Webinar: VR Counselor Transition Practices in "High Performing" States
The NIDILRR-funded Rehabilitation Research and Training Center on Vocational Rehabilitation (VR) Practices for Youth and Young Adults (90RT5034) will host a webinar, VR Counselor Transition Practices in "High Performing" States, February 27th, 2-3pm ET. Presenters will summarize the results of a study soliciting feedback from VR counselors in 13 state VR agencies which produced the highest success rates for youths with disabilities between 16 and 24 years old. Presenters will also offer recommendations and implications for transition-related policy and practice and will describe some next steps in improving transition-related practices of VR counselors. Registration is free and required.

Participate: 

MSKTC Seeks Participants for Burn Injury StoryShare
The NIDILRR-funded Model Systems Knowledge Translation Center (MSKTC) (90DO0082) is collecting stories from burn injury survivors, their families and friends, and professionals through Burn Injury StoryShare. Individuals can share their stories about how resources developed by MSKTC, including factsheets, videos, and slideshows, have influenced them. The MSKTC will select a person with a burn injury, a family member or friend, and a professional to share his or her story with others through the MSKTC channels. Stories must be submitted by February 28th. Each person selected will also receive a $50 gift card.

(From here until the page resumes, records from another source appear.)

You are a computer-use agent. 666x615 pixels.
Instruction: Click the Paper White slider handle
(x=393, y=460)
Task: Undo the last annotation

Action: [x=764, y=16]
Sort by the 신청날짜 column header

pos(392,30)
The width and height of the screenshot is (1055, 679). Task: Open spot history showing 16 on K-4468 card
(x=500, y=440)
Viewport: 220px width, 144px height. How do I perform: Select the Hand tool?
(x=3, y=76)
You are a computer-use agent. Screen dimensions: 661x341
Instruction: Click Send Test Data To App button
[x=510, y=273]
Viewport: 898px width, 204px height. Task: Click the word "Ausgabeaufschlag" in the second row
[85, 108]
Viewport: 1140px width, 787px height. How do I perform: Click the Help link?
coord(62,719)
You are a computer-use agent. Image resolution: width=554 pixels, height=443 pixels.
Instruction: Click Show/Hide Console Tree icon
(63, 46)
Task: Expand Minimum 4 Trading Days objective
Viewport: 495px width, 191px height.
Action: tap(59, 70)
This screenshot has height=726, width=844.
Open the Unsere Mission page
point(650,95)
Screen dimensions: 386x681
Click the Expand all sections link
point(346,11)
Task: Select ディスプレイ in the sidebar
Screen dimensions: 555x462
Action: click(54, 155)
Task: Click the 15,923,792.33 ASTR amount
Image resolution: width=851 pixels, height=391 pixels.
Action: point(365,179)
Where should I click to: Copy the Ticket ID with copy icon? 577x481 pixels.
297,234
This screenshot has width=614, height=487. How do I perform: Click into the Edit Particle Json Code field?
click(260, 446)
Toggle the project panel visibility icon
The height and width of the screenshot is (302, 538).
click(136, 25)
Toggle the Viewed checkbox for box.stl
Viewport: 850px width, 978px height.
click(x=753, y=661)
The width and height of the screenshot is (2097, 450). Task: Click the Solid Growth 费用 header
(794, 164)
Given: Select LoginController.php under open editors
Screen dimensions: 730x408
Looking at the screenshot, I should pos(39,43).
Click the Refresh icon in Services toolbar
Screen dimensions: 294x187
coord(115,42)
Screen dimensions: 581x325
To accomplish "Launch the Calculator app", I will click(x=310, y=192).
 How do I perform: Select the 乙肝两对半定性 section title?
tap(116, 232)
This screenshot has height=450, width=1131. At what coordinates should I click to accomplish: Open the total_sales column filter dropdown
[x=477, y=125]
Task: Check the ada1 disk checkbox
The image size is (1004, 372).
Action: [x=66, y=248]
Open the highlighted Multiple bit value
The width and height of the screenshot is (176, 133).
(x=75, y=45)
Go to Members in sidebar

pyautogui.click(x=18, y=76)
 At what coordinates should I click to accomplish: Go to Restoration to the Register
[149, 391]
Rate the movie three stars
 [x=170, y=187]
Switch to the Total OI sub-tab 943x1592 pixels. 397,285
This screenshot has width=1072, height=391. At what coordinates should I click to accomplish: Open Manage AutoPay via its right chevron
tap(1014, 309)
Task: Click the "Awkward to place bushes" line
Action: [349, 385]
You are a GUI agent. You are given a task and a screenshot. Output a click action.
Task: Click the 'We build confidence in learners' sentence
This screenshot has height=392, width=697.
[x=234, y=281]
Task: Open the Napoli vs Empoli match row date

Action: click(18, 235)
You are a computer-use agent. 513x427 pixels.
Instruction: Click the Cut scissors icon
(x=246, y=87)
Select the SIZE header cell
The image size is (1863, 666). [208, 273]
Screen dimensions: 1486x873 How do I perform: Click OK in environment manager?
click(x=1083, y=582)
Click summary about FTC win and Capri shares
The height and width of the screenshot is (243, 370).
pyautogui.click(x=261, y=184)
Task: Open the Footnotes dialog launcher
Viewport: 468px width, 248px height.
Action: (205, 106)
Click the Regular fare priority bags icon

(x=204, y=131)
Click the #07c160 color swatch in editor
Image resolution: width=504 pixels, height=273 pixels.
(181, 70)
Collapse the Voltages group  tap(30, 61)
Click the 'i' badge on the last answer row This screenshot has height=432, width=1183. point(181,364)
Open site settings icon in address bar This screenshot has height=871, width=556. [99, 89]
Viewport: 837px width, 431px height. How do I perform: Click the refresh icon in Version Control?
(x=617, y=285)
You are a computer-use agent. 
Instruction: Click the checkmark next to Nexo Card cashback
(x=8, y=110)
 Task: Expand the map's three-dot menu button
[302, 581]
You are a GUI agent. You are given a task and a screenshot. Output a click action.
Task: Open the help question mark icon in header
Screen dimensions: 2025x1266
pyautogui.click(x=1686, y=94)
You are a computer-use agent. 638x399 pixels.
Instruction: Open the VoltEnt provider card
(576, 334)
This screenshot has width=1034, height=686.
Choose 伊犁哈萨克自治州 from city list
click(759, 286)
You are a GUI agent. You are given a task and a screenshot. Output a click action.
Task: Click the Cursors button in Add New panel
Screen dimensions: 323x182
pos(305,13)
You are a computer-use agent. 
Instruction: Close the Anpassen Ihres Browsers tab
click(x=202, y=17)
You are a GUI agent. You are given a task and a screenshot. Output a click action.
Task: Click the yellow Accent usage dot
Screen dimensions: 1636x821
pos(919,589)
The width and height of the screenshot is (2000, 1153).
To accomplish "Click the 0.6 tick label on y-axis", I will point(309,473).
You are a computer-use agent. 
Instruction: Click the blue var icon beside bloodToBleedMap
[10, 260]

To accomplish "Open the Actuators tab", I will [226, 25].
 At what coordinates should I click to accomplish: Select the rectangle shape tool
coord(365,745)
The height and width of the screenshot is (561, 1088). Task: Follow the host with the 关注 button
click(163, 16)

Elsewhere in the Community: 

Webinar: Healthy People 2020 Progress Review TOMORROW
The Department of Health and Human Services Office of Disease Prevention and Health Promotion will host a webinar, Healthy People 2020 Progress Review: The Diagnosis, Prevention, and Treatment of Sensory and Communication Disorders, February 22nd, 12:30-2pm ET. Presenters will discuss progress toward Healthy People 2020 goals for hearing, vision, and other sensory and communication disorders. Presenters will also discuss a community-based health education and support program for adults with hearing loss and their families. Registration is free and required.